Kalidou Thiaw et Aslim Tall, auteurs de l’étude indiquent qu’en 2008, 54,2% des chefs d’entreprise considéraient les arriérés de paiement comme étant leurs principales contraintes.
Cependant, soulignent les chercheurs de la Dpee, ce taux est en baisse. De 54,2%, le taux est passé à 36,2% en 2009. Et en 2010, seuls 20% des chefs d’entreprise considèrent les créances comme leurs contraintes principales.
Sur le plan de la croissance, les impacts de la situation demeurent néanmoins importants, car les Btp sont l’un des secteurs qui portent la croissance, par sa forte potentialité de création d’emplois.
Sogué Diarisso appelle ainsi, l’Etat, les entrepreneurs, les travailleurs et les banquiers à se mettre ensemble pour trouver des solutions. Pour lui, ces différents acteurs pourraient s’entendre sur des jeux d’écriture, en attendant que l’Etat trouve des liquidités permettant de faire face au problème.
Les résultats de l’étude montrent que les arriérés de paiement ont un impact négatif et persistant sur les principales grandeurs macroéconomiques. Globalement, la présence d’arriérés induit un ralentissement de l’activité, un repli des rendements et partant, des investissements. A cela s’ajoute une augmentation du chômage, un renforcement du déséquilibre public…
Thiaw et Tall enseignent qu’un choc de 10% des créances, induit à court terme, une baisse de 0,6% du stock de capital, une baisse de 0,3% de la production ; mais aussi, une baisse du rendement net de 1,2%.
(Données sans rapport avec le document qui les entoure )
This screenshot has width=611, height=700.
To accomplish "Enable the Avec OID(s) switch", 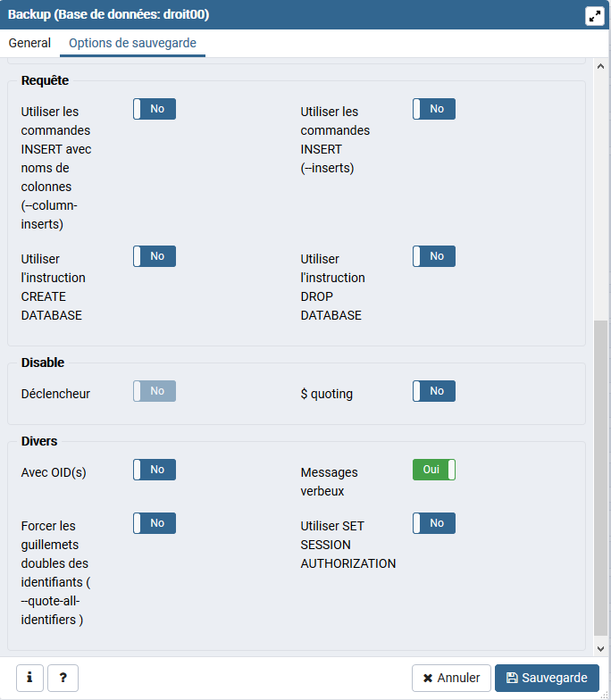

A long terme, indiquent-ils, les effets cumulés d’une hausse ponctuelle de 60% des arriérés de paiement, induisent une chute de 36% du stock de capital, une diminution de 12% de la consommation privée et un ralentissement de l’activité de 12%, accompagné d’une perte de recettes fiscales de 24%.
Par ailleurs, la contribution des arriérés à l’incertitude reste significative. La raison en est que l’accumulation d’arriérés est susceptible d’accroître les craintes des agents économiques, quant à la capacité financière de l’Etat à honorer ses engagements futurs, ce qui peut être source d’une incertitude accrue.